A near miss case where a patient accidentally collected the incorrect medication highlights multiple cases of process failure, regulator says
A case from late 2020 where a patient almost left a pharmacy with medications belonging to another patients highlights the need for better communication and process checks, the Pharmacy Council of NSW says.
In a recently published case study, the Council says a regular customer, who was a pharmacist employed at the pharmacy, arrived to collect their repeat prescriptions ordered through an app.
“The shop assistant greeted her by name and went to collect the medications which were in a small basket. Seeing the assistant apparently struggling to find them, the customer also mentioned her surname. The assistant located a basket and placed the two OTC items that the customer had requested on top of the medications.
On enquiry, the customer was advised that signing for the prescriptions was not occurring because of COVID safety precautions. The customer took the basket to the cash register for payment. As the items were taken from the basket, she noticed a medication which she had not been prescribed, together with two that she took regularly.
The transaction was halted while the customer checked all the medications, and discovered a different patient’s name on all labels.
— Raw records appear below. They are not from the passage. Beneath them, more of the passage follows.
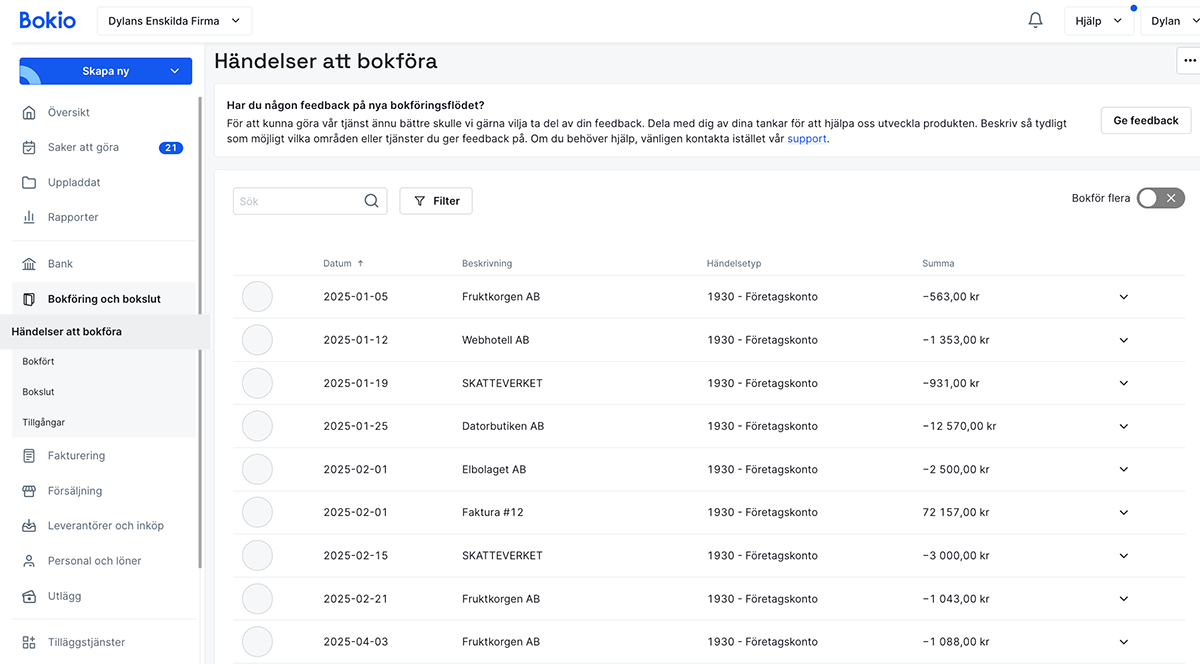Click the Översikt home icon

29,113
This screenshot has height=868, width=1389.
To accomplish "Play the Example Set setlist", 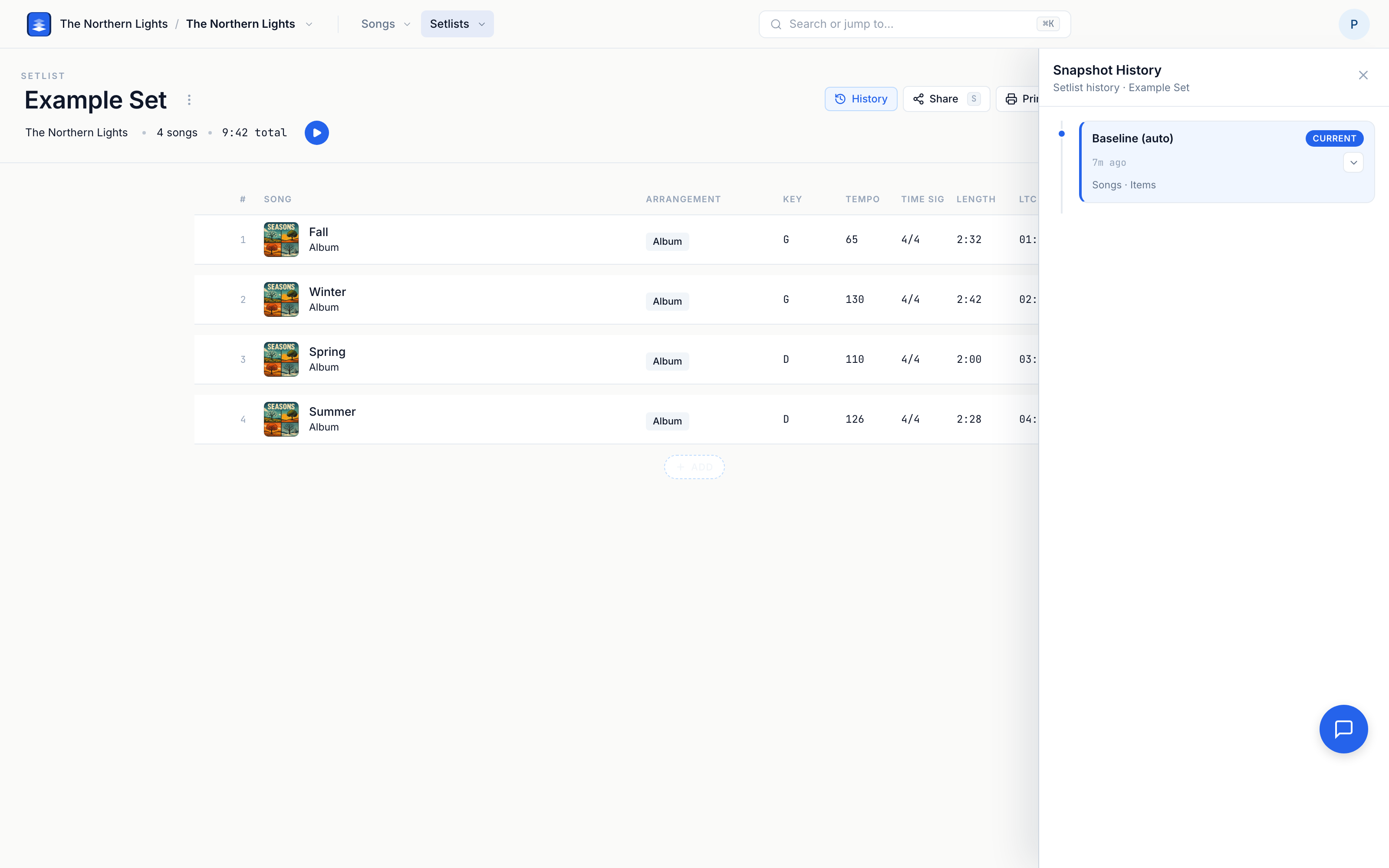I will [317, 133].
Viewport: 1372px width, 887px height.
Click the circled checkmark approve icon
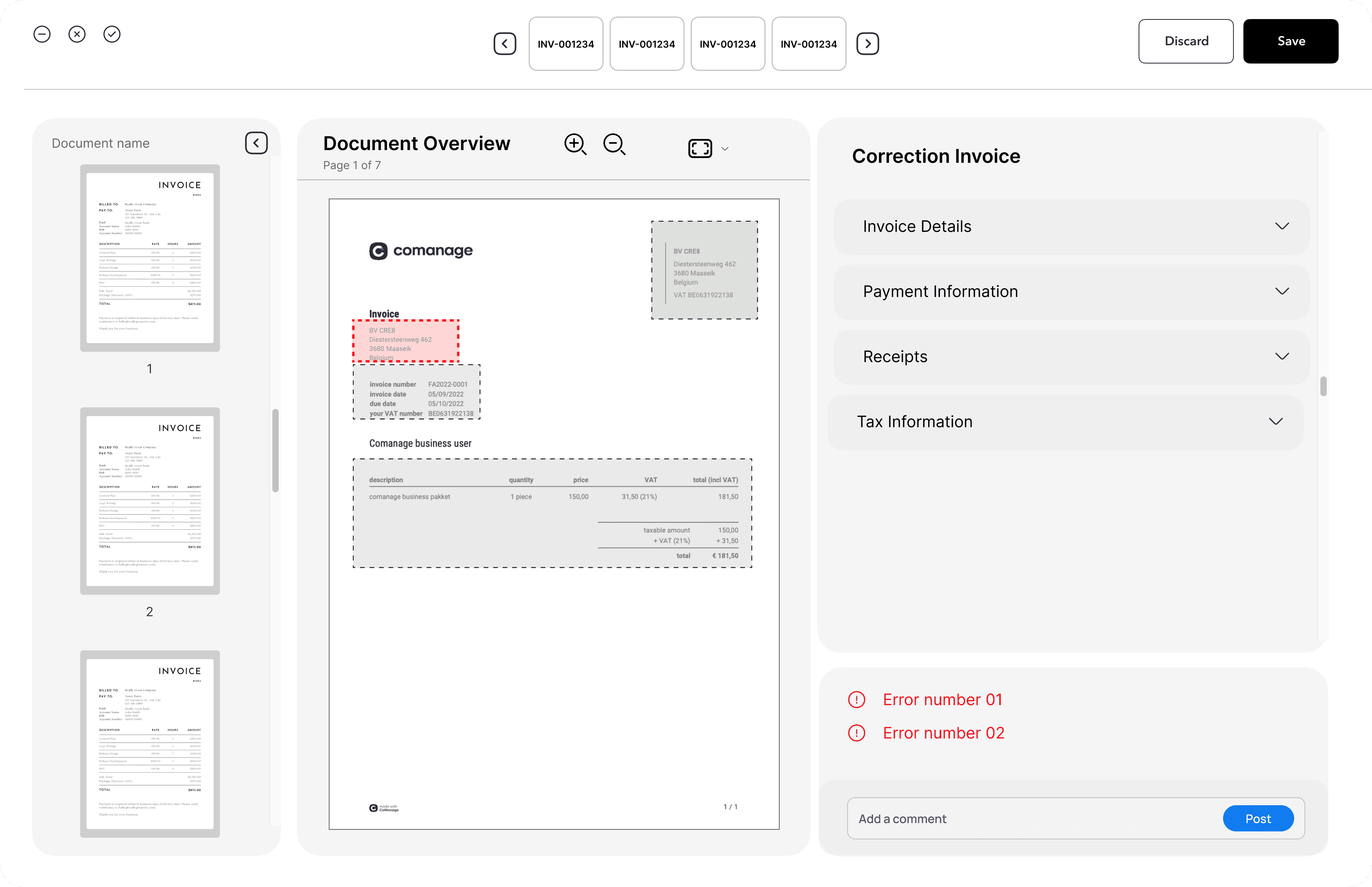[112, 35]
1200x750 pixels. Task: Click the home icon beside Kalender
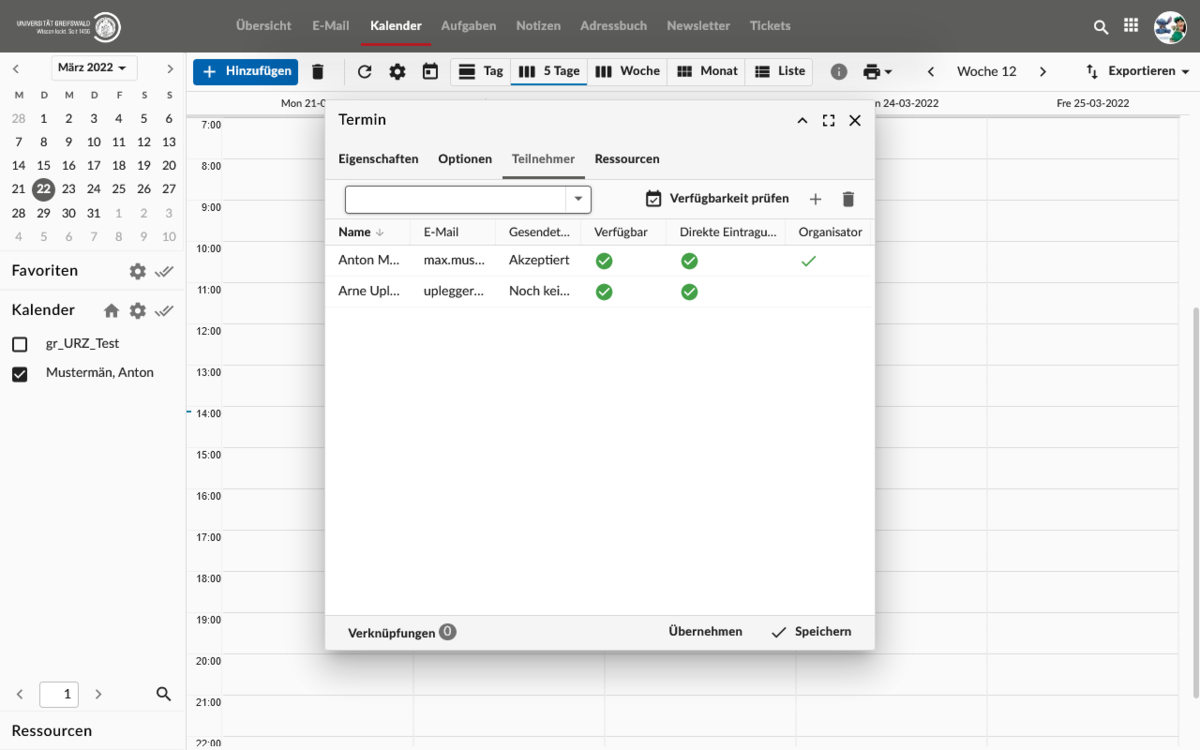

She returned the medications to the dispensary and collected her own”.
The Pharmacy Council said the error occurred because of “multiple points of process failure”. These were:
- the shop assistant knew the customer’s first name but did not know the surname
- the customer provided her surname but the assistant seemed not to hear it clearly, which was a failure of communication (two-way)
- the customer’s first name was an uncommon one, and coincidentally, another patient with the same first name and first letter of the surname also had medications waiting to be collected
- the dispensed medications were covered up in the basket by requested OTC items
- due to COVID safety precautions, the repeat forms were not required to be signed by the customer and were not in the basket, so name and address details were not checked
The council said the pharmacy did have “enough checking steps so that the error could be detected at the final check – the cash register”.
However, they pointed out that a customer less familiar with the medications, or who was distracted, may not have picked up the error as easily as a pharmacist.
“Given the fact that a number of the checkpoints failed, and particularly considering the precautions being observed during COVID, processes in the pharmacy should probably have been adjusted to account for the extra risk of error,” the Council said, recommending the following steps:
- additional measures to ensure accurate identification of customers when collecting their medications – verbally checking the name of the customer against the name on the label, including a printed address label in the basket if the prescription forms are removed before the customer collects
- involvement of the pharmacist in the transaction
- showing the customer the items which were in the basket, and asking a question such as “Are these all you are collecting today?” which encourages the customer to look at the items
“The customer returned to the pharmacy the following month to collect the next supply of her medications and was pleased to see that the process was much improved and the risk of error significantly reduced,” the case study concluded.